Who Accepts Your Team’s Academy Awards?
I was listening to the Smart Passive Income podcast the other night. Yeah, I wasn’t kidding. I’m really trying to figure out how to do this stuff. Anyway, it was an episode with “User Stories” in the title, so I was intrigued. What I actually thought to myself was, “I’m a lot more inclined to hear stories about passive income than about Scrum, but this could be interesting!” And, it actually was interesting. I mean that earnestly. The episode was about Pat commissioning an IOS app for his podcast, so anyone making a living in our industry would be somewhat intrigued.
The episode started, and I listened.
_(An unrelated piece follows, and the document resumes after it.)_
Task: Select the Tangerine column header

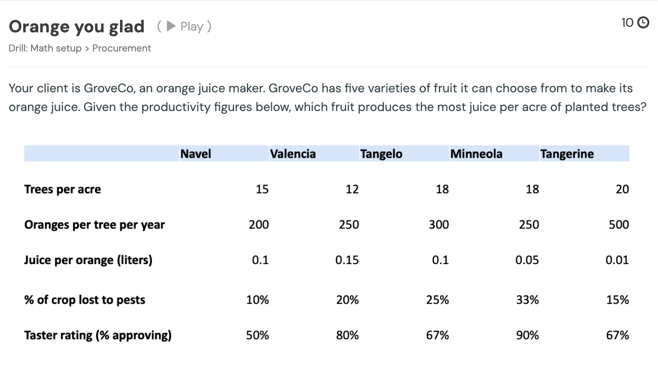Action: coord(567,154)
Admittedly, beyond Pat, I don’t exactly know who the players are, but I can tell you what I inferred as I was jogging (I frequently listen to podcasts when I jog). The interview started, and Pat was talking to someone that seemed to have a project-manager-y role. Pat asked about the app, and the guest talked about communication, interactions, and the concepts of “user story” and “product backlog.” He didn’t actually label this process Scrum until much, much later in the interview, and I get that – he’s talking to a huge audience of potential clients, so it’s a lot more compelling to describe Scrum as if it were something he thought of than it is to say, “oh yeah, we do Scrum – go google it!”
I don’t begrudge him that in the slightest. It’s a savvy approach. But it did strike me as interesting that this conversation about an app started with and centered around communication and planning. The technical decisions, data, and general nuts and bolts were all saved for later, delegated to a programmer underling, and framed as details that were definitely less relevant. In the development of this app, the important thing was the project manager, who he talked to, and when he talked to them. The development of the app was a distant second.
My reaction to this, as I jogged, was sad familiarity. I didn’t think, “how dare that project manager steal the show!” I thought, “oh, naturally, that’s a project manager stealing the show – that’s more or less their job. Developer code, not know talk human. Project manager harness, make use developer, real brains operation!”